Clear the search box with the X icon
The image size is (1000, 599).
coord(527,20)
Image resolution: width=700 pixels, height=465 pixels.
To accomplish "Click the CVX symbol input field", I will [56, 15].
────
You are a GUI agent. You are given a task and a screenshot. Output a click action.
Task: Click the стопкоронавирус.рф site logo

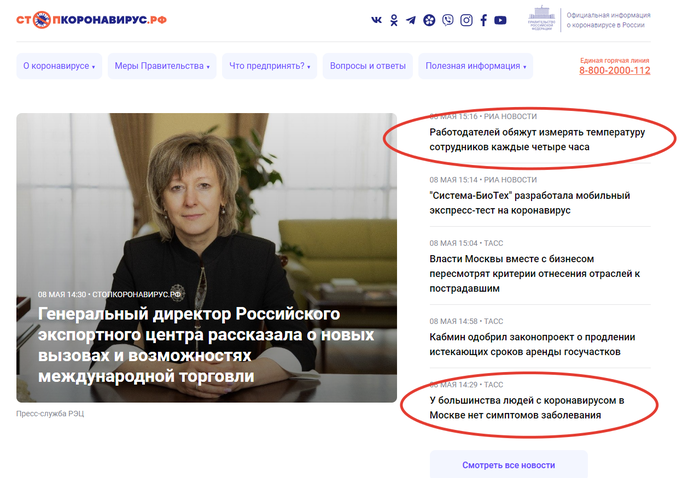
────
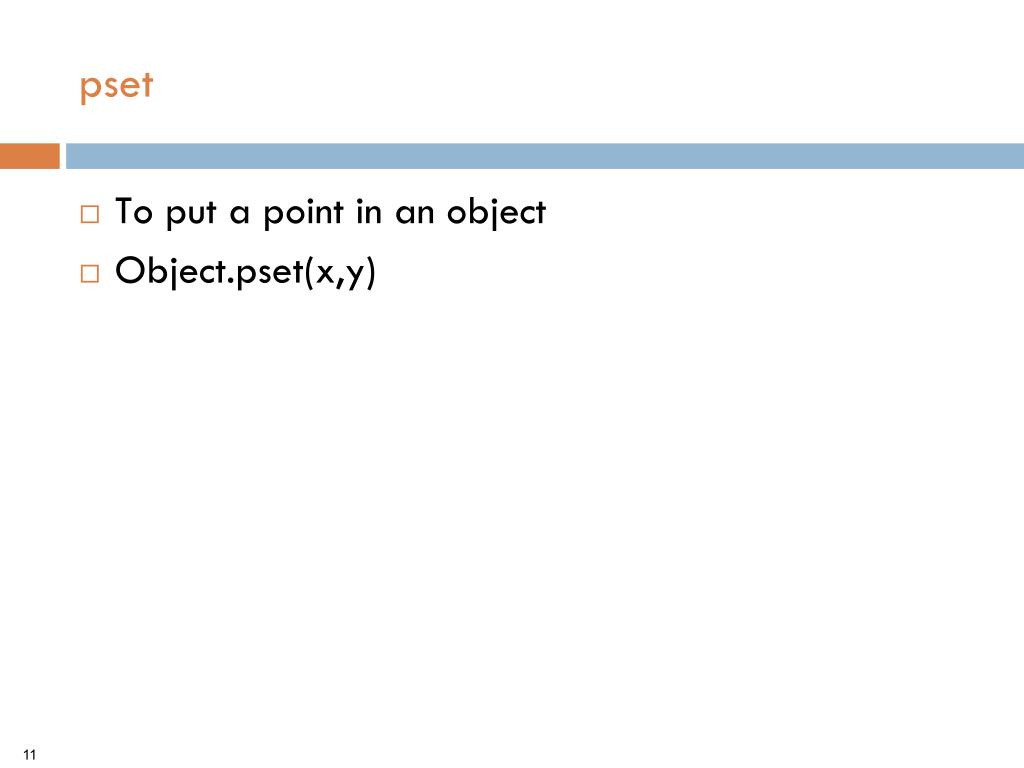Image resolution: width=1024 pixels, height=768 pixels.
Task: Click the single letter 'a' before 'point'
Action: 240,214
────
TASK STATEMENT -
Express the data as a Markdown table with columns headed Row and Line, starting at the line containing "Image resolution: width=1024" and ending at the line containing "Action: 240,214". Skip blank lines and leave the pictures out.

RESULT OF THE TASK -
| Row | Line |
|---|---|
| 1 | Image resolution: width=1024 pixels, height=768 pixels. |
| 2 | Task: Click the single letter 'a' before 'point' |
| 3 | Action: 240,214 |